» Dataset content:
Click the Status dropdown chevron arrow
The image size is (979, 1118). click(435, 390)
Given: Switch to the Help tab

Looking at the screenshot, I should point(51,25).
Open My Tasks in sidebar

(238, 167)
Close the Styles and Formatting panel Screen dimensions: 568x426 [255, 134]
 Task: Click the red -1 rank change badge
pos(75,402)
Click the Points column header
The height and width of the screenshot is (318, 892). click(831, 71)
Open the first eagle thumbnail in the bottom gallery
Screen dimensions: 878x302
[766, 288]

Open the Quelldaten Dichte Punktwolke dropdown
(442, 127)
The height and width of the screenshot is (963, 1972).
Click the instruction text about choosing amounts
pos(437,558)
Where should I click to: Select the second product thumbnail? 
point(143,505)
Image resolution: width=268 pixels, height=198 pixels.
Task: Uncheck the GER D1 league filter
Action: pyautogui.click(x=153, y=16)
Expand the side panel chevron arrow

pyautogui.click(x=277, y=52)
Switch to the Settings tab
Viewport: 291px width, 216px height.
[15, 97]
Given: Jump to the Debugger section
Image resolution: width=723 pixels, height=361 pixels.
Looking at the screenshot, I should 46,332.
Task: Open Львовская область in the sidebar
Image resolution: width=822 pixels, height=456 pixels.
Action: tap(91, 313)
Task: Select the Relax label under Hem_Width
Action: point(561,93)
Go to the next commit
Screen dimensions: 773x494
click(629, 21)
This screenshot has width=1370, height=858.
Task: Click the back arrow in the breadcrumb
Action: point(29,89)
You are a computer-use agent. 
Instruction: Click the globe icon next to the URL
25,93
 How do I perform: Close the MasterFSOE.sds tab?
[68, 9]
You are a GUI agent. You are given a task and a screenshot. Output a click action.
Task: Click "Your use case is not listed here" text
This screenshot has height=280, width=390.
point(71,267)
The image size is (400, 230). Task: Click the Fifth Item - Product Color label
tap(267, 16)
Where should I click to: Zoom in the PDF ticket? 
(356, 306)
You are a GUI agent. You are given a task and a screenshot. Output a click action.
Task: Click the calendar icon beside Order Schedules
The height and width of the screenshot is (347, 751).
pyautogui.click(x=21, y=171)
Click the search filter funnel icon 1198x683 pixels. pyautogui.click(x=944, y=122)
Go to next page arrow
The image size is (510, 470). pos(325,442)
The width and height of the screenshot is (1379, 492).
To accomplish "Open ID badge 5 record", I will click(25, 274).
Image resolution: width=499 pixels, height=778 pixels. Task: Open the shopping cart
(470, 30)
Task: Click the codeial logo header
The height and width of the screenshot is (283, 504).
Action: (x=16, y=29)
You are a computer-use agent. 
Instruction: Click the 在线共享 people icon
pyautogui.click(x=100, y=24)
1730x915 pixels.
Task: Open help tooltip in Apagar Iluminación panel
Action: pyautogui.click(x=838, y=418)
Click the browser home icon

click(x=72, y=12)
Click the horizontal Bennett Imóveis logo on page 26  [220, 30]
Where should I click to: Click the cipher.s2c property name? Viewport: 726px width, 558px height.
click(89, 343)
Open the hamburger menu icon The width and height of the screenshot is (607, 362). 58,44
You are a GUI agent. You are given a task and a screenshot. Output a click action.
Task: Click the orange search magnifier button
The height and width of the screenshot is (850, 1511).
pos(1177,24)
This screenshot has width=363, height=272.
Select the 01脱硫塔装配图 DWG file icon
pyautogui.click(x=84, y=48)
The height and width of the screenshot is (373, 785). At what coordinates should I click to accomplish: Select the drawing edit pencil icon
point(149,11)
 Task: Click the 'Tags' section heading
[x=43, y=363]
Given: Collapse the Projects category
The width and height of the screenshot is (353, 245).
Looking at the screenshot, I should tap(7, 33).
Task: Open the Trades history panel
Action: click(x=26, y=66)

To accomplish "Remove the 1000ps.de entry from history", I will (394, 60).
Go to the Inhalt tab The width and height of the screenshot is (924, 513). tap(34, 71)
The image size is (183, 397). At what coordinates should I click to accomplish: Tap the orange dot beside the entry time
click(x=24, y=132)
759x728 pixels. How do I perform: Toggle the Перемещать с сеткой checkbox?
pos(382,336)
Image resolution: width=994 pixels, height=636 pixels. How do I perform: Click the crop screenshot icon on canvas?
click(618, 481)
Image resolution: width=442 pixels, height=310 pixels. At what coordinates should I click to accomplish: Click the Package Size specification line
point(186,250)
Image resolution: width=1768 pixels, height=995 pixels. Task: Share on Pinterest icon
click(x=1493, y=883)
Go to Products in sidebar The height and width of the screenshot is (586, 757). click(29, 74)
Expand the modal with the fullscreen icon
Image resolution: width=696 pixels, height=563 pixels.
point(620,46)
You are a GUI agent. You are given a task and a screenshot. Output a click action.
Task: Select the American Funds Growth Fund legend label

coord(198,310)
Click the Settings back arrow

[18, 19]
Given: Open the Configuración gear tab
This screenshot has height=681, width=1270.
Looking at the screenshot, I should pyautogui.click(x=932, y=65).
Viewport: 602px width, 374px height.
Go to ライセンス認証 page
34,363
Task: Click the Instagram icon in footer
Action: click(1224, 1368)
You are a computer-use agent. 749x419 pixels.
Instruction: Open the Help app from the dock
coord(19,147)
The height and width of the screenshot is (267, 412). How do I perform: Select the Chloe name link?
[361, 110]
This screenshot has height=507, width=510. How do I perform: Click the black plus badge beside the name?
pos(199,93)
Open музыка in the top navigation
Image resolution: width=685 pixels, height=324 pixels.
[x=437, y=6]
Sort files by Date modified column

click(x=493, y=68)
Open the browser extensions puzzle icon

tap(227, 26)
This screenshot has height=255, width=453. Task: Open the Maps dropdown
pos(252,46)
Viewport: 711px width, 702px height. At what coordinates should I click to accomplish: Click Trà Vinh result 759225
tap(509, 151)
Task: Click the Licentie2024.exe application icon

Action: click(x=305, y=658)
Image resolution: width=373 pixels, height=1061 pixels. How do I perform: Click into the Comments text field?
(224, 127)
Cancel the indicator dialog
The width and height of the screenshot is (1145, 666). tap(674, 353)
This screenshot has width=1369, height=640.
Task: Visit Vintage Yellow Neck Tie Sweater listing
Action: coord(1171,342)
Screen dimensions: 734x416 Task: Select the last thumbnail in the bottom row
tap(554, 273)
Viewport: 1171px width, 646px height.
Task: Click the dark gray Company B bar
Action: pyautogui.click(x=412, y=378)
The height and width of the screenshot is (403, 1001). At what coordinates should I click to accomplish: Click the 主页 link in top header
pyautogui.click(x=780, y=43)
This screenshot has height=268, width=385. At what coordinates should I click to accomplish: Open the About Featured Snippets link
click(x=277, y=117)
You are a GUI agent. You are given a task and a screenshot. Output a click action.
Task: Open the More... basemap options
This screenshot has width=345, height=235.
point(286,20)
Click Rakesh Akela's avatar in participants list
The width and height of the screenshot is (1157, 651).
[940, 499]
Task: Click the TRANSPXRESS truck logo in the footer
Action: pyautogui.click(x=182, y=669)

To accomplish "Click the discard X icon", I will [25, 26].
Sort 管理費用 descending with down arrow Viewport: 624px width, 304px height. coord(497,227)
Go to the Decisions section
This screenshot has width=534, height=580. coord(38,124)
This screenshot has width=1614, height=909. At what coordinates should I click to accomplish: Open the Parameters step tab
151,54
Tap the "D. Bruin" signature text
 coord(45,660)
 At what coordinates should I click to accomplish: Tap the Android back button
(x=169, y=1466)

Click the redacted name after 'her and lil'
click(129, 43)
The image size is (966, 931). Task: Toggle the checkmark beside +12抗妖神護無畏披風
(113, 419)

» What needs to be done: Copy all of the records above word for word.

» Expected output:
Click the Status dropdown chevron arrow
The image size is (979, 1118). click(435, 390)
Given: Switch to the Help tab

Looking at the screenshot, I should point(51,25).
Open My Tasks in sidebar

(238, 167)
Close the Styles and Formatting panel Screen dimensions: 568x426 [255, 134]
 Task: Click the red -1 rank change badge
pos(75,402)
Click the Points column header
The height and width of the screenshot is (318, 892). click(831, 71)
Open the first eagle thumbnail in the bottom gallery
Screen dimensions: 878x302
[766, 288]

Open the Quelldaten Dichte Punktwolke dropdown
(442, 127)
The height and width of the screenshot is (963, 1972).
Click the instruction text about choosing amounts
pos(437,558)
Where should I click to: Select the second product thumbnail? 
point(143,505)
Image resolution: width=268 pixels, height=198 pixels.
Task: Uncheck the GER D1 league filter
Action: pyautogui.click(x=153, y=16)
Expand the side panel chevron arrow

pyautogui.click(x=277, y=52)
Switch to the Settings tab
Viewport: 291px width, 216px height.
[15, 97]
Given: Jump to the Debugger section
Image resolution: width=723 pixels, height=361 pixels.
Looking at the screenshot, I should 46,332.
Task: Open Львовская область in the sidebar
Image resolution: width=822 pixels, height=456 pixels.
Action: tap(91, 313)
Task: Select the Relax label under Hem_Width
Action: point(561,93)
Go to the next commit
Screen dimensions: 773x494
click(629, 21)
This screenshot has width=1370, height=858.
Task: Click the back arrow in the breadcrumb
Action: point(29,89)
You are a computer-use agent. 
Instruction: Click the globe icon next to the URL
25,93
 How do I perform: Close the MasterFSOE.sds tab?
[68, 9]
You are a GUI agent. You are given a task and a screenshot. Output a click action.
Task: Click "Your use case is not listed here" text
This screenshot has height=280, width=390.
point(71,267)
The image size is (400, 230). Task: Click the Fifth Item - Product Color label
tap(267, 16)
Where should I click to: Zoom in the PDF ticket? 
(356, 306)
You are a GUI agent. You are given a task and a screenshot. Output a click action.
Task: Click the calendar icon beside Order Schedules
The height and width of the screenshot is (347, 751).
pyautogui.click(x=21, y=171)
Click the search filter funnel icon 1198x683 pixels. pyautogui.click(x=944, y=122)
Go to next page arrow
The image size is (510, 470). pos(325,442)
The width and height of the screenshot is (1379, 492).
To accomplish "Open ID badge 5 record", I will click(25, 274).
Image resolution: width=499 pixels, height=778 pixels. Task: Open the shopping cart
(470, 30)
Task: Click the codeial logo header
The height and width of the screenshot is (283, 504).
Action: (x=16, y=29)
You are a computer-use agent. 
Instruction: Click the 在线共享 people icon
pyautogui.click(x=100, y=24)
1730x915 pixels.
Task: Open help tooltip in Apagar Iluminación panel
Action: pyautogui.click(x=838, y=418)
Click the browser home icon

click(x=72, y=12)
Click the horizontal Bennett Imóveis logo on page 26  [220, 30]
Where should I click to: Click the cipher.s2c property name? Viewport: 726px width, 558px height.
click(89, 343)
Open the hamburger menu icon The width and height of the screenshot is (607, 362). 58,44
You are a GUI agent. You are given a task and a screenshot. Output a click action.
Task: Click the orange search magnifier button
The height and width of the screenshot is (850, 1511).
pos(1177,24)
This screenshot has width=363, height=272.
Select the 01脱硫塔装配图 DWG file icon
pyautogui.click(x=84, y=48)
The height and width of the screenshot is (373, 785). At what coordinates should I click to accomplish: Select the drawing edit pencil icon
point(149,11)
 Task: Click the 'Tags' section heading
[x=43, y=363]
Given: Collapse the Projects category
The width and height of the screenshot is (353, 245).
Looking at the screenshot, I should tap(7, 33).
Task: Open the Trades history panel
Action: click(x=26, y=66)

To accomplish "Remove the 1000ps.de entry from history", I will (394, 60).
Go to the Inhalt tab The width and height of the screenshot is (924, 513). tap(34, 71)
The image size is (183, 397). At what coordinates should I click to accomplish: Tap the orange dot beside the entry time
click(x=24, y=132)
759x728 pixels. How do I perform: Toggle the Перемещать с сеткой checkbox?
pos(382,336)
Image resolution: width=994 pixels, height=636 pixels. How do I perform: Click the crop screenshot icon on canvas?
click(618, 481)
Image resolution: width=442 pixels, height=310 pixels. At what coordinates should I click to accomplish: Click the Package Size specification line
point(186,250)
Image resolution: width=1768 pixels, height=995 pixels. Task: Share on Pinterest icon
click(x=1493, y=883)
Go to Products in sidebar The height and width of the screenshot is (586, 757). click(29, 74)
Expand the modal with the fullscreen icon
Image resolution: width=696 pixels, height=563 pixels.
point(620,46)
You are a GUI agent. You are given a task and a screenshot. Output a click action.
Task: Select the American Funds Growth Fund legend label

coord(198,310)
Click the Settings back arrow

[18, 19]
Given: Open the Configuración gear tab
This screenshot has height=681, width=1270.
Looking at the screenshot, I should pyautogui.click(x=932, y=65).
Viewport: 602px width, 374px height.
Go to ライセンス認証 page
34,363
Task: Click the Instagram icon in footer
Action: click(1224, 1368)
You are a computer-use agent. 749x419 pixels.
Instruction: Open the Help app from the dock
coord(19,147)
The height and width of the screenshot is (267, 412). How do I perform: Select the Chloe name link?
[361, 110]
This screenshot has height=507, width=510. How do I perform: Click the black plus badge beside the name?
pos(199,93)
Open музыка in the top navigation
Image resolution: width=685 pixels, height=324 pixels.
[x=437, y=6]
Sort files by Date modified column

click(x=493, y=68)
Open the browser extensions puzzle icon

tap(227, 26)
This screenshot has height=255, width=453. Task: Open the Maps dropdown
pos(252,46)
Viewport: 711px width, 702px height. At what coordinates should I click to accomplish: Click Trà Vinh result 759225
tap(509, 151)
Task: Click the Licentie2024.exe application icon

Action: click(x=305, y=658)
Image resolution: width=373 pixels, height=1061 pixels. How do I perform: Click into the Comments text field?
(224, 127)
Cancel the indicator dialog
The width and height of the screenshot is (1145, 666). tap(674, 353)
This screenshot has width=1369, height=640.
Task: Visit Vintage Yellow Neck Tie Sweater listing
Action: coord(1171,342)
Screen dimensions: 734x416 Task: Select the last thumbnail in the bottom row
tap(554, 273)
Viewport: 1171px width, 646px height.
Task: Click the dark gray Company B bar
Action: pyautogui.click(x=412, y=378)
The height and width of the screenshot is (403, 1001). At what coordinates should I click to accomplish: Click the 主页 link in top header
pyautogui.click(x=780, y=43)
This screenshot has height=268, width=385. At what coordinates should I click to accomplish: Open the About Featured Snippets link
click(x=277, y=117)
You are a GUI agent. You are given a task and a screenshot. Output a click action.
Task: Open the More... basemap options
This screenshot has width=345, height=235.
point(286,20)
Click Rakesh Akela's avatar in participants list
The width and height of the screenshot is (1157, 651).
[940, 499]
Task: Click the TRANSPXRESS truck logo in the footer
Action: pyautogui.click(x=182, y=669)

To accomplish "Click the discard X icon", I will [25, 26].
Sort 管理費用 descending with down arrow Viewport: 624px width, 304px height. coord(497,227)
Go to the Decisions section
This screenshot has width=534, height=580. coord(38,124)
This screenshot has width=1614, height=909. At what coordinates should I click to accomplish: Open the Parameters step tab
151,54
Tap the "D. Bruin" signature text
 coord(45,660)
 At what coordinates should I click to accomplish: Tap the Android back button
(x=169, y=1466)

Click the redacted name after 'her and lil'
click(129, 43)
The image size is (966, 931). Task: Toggle the checkmark beside +12抗妖神護無畏披風
(113, 419)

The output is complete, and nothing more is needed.